DREAMS OF A COMMON LANGUAGE

May 31th 2012

universal thank you note

The West African women are warm and welcoming. I am here to observe their conversational English group, which I will be helping to lead a few weeks from now in July and August, as a literacy volunteer tutor. Their group has been meeting at the library for six months. I am not the only newcomer today. A young woman from Togo has also come, accompanied by her husband. One of the instructors invites her husband to stay for as long as he likes, but maybe the prospect of being in a room with eight women is too much; he flees after a few minutes.
The first timer, Lucie, and I are both short, though at five feet she is shorter than me. Her hair is closely cropped; she says that in Togo she wore it long, very long, but cut it when she came here because she wanted to feel freer. A pang of envy or admiration shoots through me, for her bravery in starting a new life, her openness in front of strangers. Is the cutting of her hair symbolic of the rupture of her ties to her first country? She and I smile at each other because that is what newcomers do when they want to feel at home. A gift given, a gift received, it costs nothing and means so much.

Lucie tells the group her husband works in a nursery. It takes us a few minutes to understand he is not a landscaper nor a childcare worker but a nurse. I am happy to hear Lucie’s husband has a job; there has been a shortage of nurses in the U.S. for a long time and his prospects sound promising. Lucie says she prepares food for people. We realize she is talking about catering and want to know more about her business: did she do this in Togo? Who are her new clients? But this is her first day in the group and it feels rude to keep questioning her. She says she loves to cook and clearly she takes pride in her work. We go around the table introducing ourselves. There are two instructors, myself, and five students. All five are from French-speaking countries: three from Togo, one from Ivory Coast, one from Burkina Faso. Two of the women have brought baby girls with them; Justine has brought her daughter, Marie, and Bella has brought Grace, a 10-month-old she babysits. Justine nurses her daughter when she fusses and puts her back in the carriage she has parked behind her chair. Grace sits on Bella’s lap and when she gets restless, Bella places her in a colorful blanket and wraps it around her waist so that Grace rides on Bella’s back. The baby immediately falls asleep. Bella promises to show the women next week how the wrapping is done, and I am sorry I will not be there to learn.

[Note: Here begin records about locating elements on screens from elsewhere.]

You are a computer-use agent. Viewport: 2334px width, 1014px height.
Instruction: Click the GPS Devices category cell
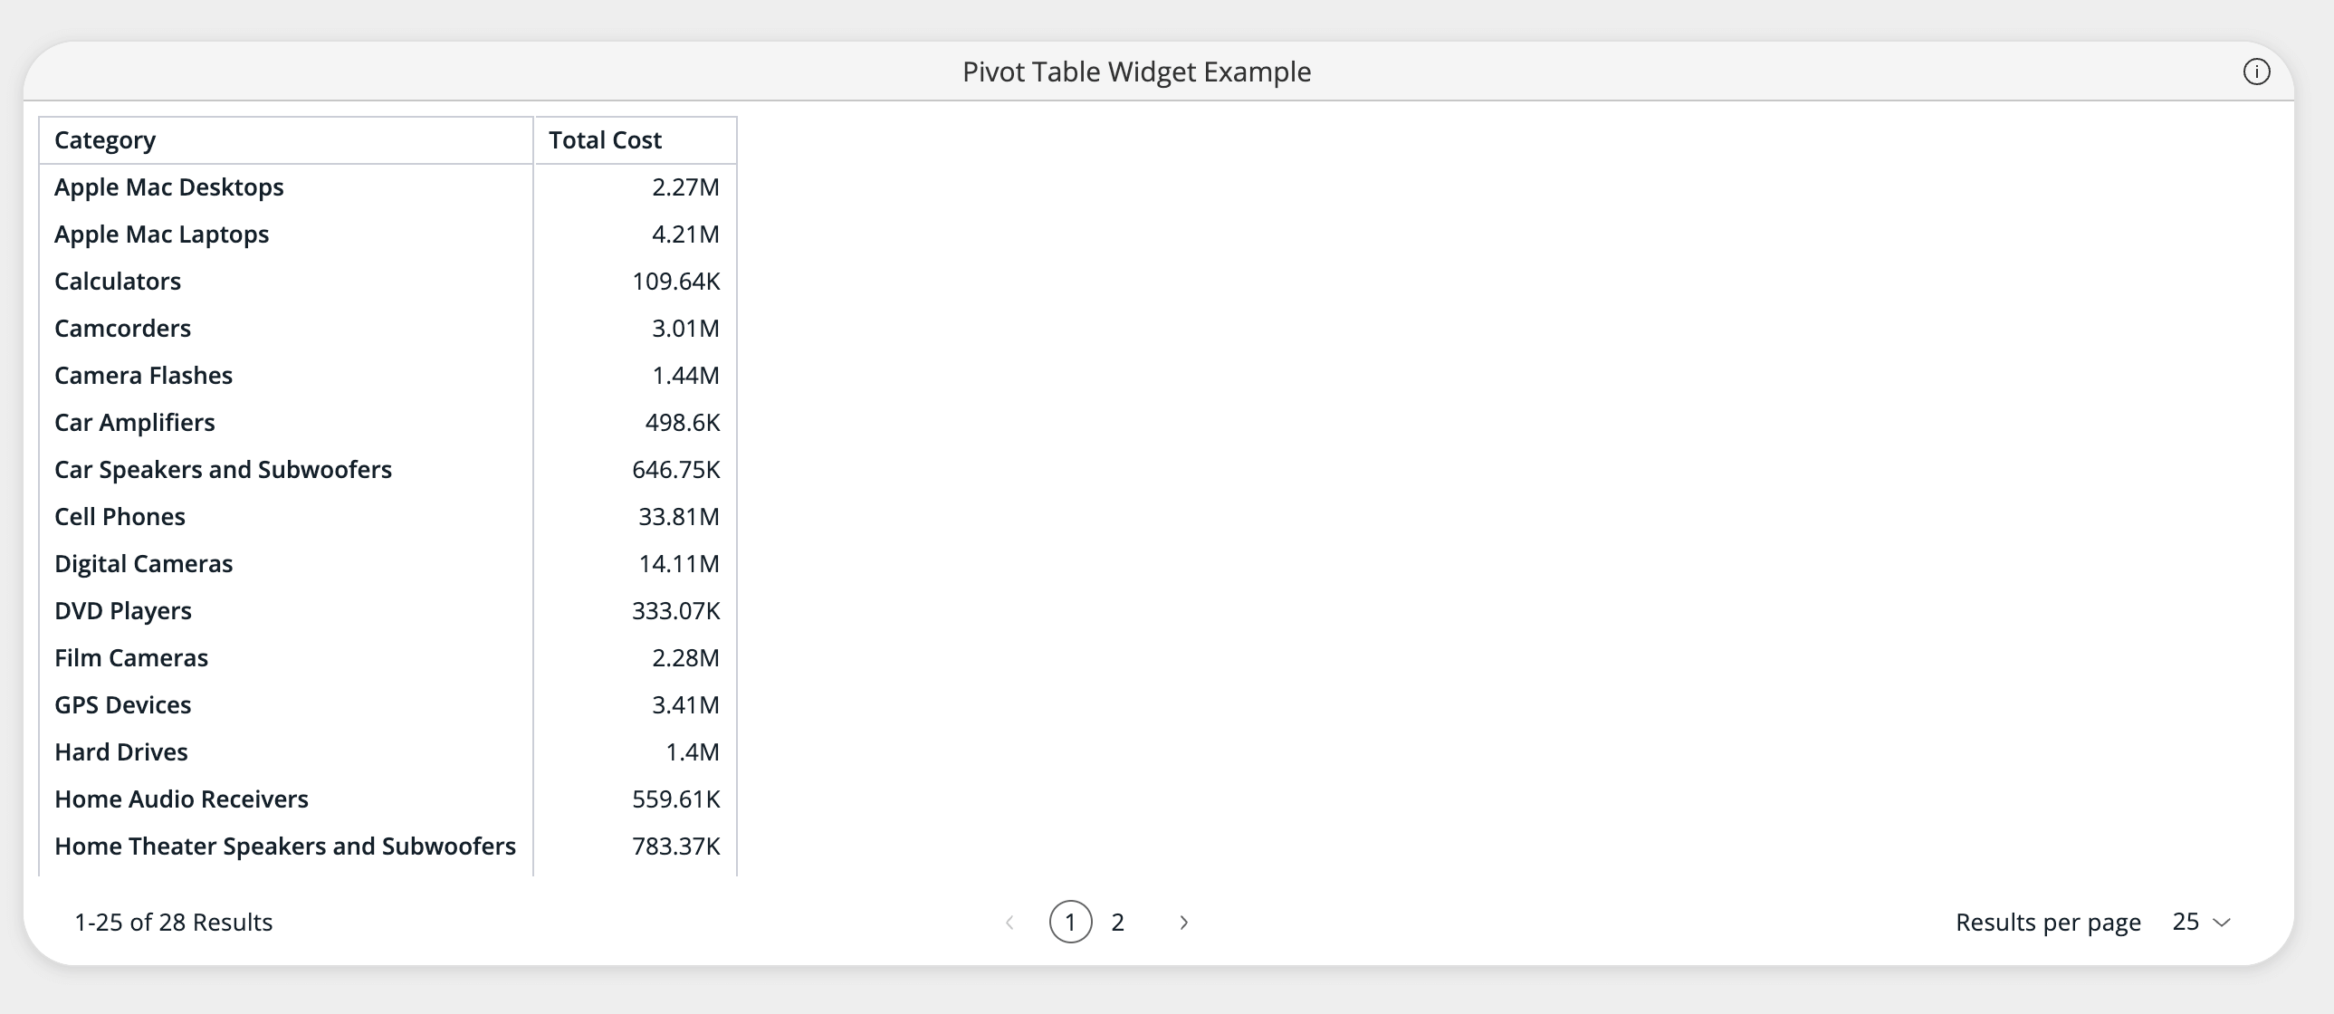point(122,705)
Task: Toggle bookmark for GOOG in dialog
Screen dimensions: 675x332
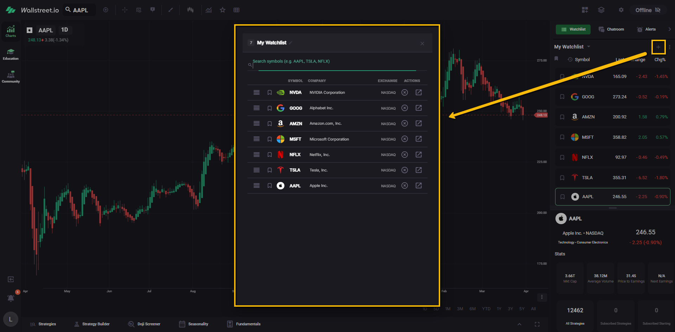Action: [x=270, y=108]
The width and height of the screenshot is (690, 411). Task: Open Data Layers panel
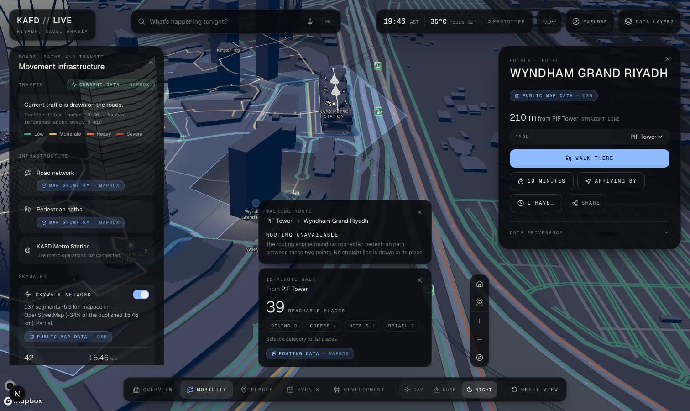click(x=649, y=21)
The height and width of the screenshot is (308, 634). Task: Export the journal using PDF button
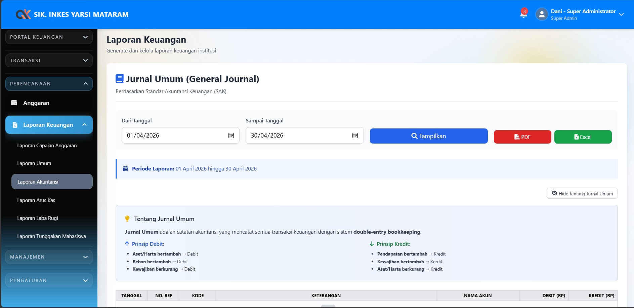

The conversation turns to last weekend’s activities and then to food. The woman from Ivory Coast says she is planning to go home and make a dish with cornmeal. The other West African women know this dish and tell those who don’t that it’s something like polenta. One of the instructors says she plans to make soup this afternoon and asks me if I like to cook. “No,” I say. “I hate it.” Immediately I regret this. The women look at me as I’d just admitted to cheating on my taxes. I hope I have not insulted them. The challenge of feeding a family in a strange country is something they take seriously. I want to tell them my mother hated to cook and that I grew up on diner food and Stouffer’s tv dinners. But the talk has moved on to the pros and cons of shopping at large supermarkets versus neighborhood grocery stores. I make a mental note that when I return in a few weeks, I will ask the women more about what they like to cook and which ingredients are hard to find. Perhaps with the library’s permission we can have a potluck lunch and I’ll make macaroni and cheese from scratch.

Two hours have passed and the meeting is over. The women say their goodbyes in French, and an instructor calls out, “English, ladies. Please!” But it’s too late, the pull of the mother tongue is so strong. I turn to Lucie and ask if she plans to come back. “Of course she’s coming back!” the other instructor exclaims.

I’ve misspoken again. What I meant to say was, “I’ll be coming back, and when I do, I hope I see you.” But perhaps Lucie understands, because as she leaves she gives me one of her radiant smiles.

Nancy Gerber

Nancy Gerber received her doctorate in English from Rutgers and taught Women’s Studies and English at Rutgers in Newark for eight years.
She is the author of Losing a Life: A Daughter’s Memoir of Caregiving.